------ EXTRACTED DATA ------

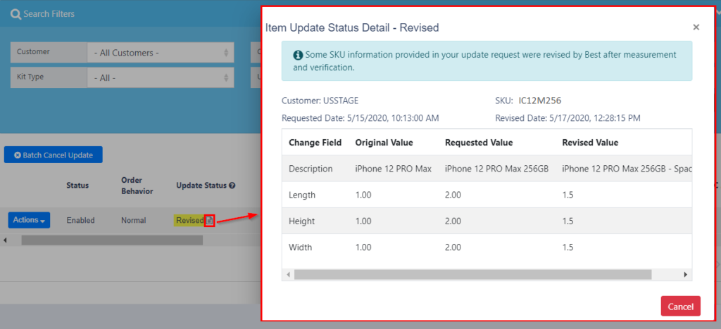Open the Kit Type All dropdown
This screenshot has width=721, height=329.
click(x=161, y=77)
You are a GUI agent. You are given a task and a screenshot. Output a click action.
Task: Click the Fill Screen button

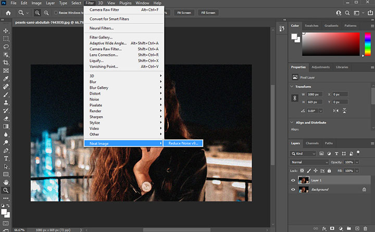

------

__WHAT TO PRODUCE__. Return the lines exactly, from the one containing "You are a GUI" through the last line above, including both ends and excluding every picture.

__ANSWER TO THE PROBLEM__.
You are a GUI agent. You are given a task and a screenshot. Output a click action.
Task: Click the Fill Screen button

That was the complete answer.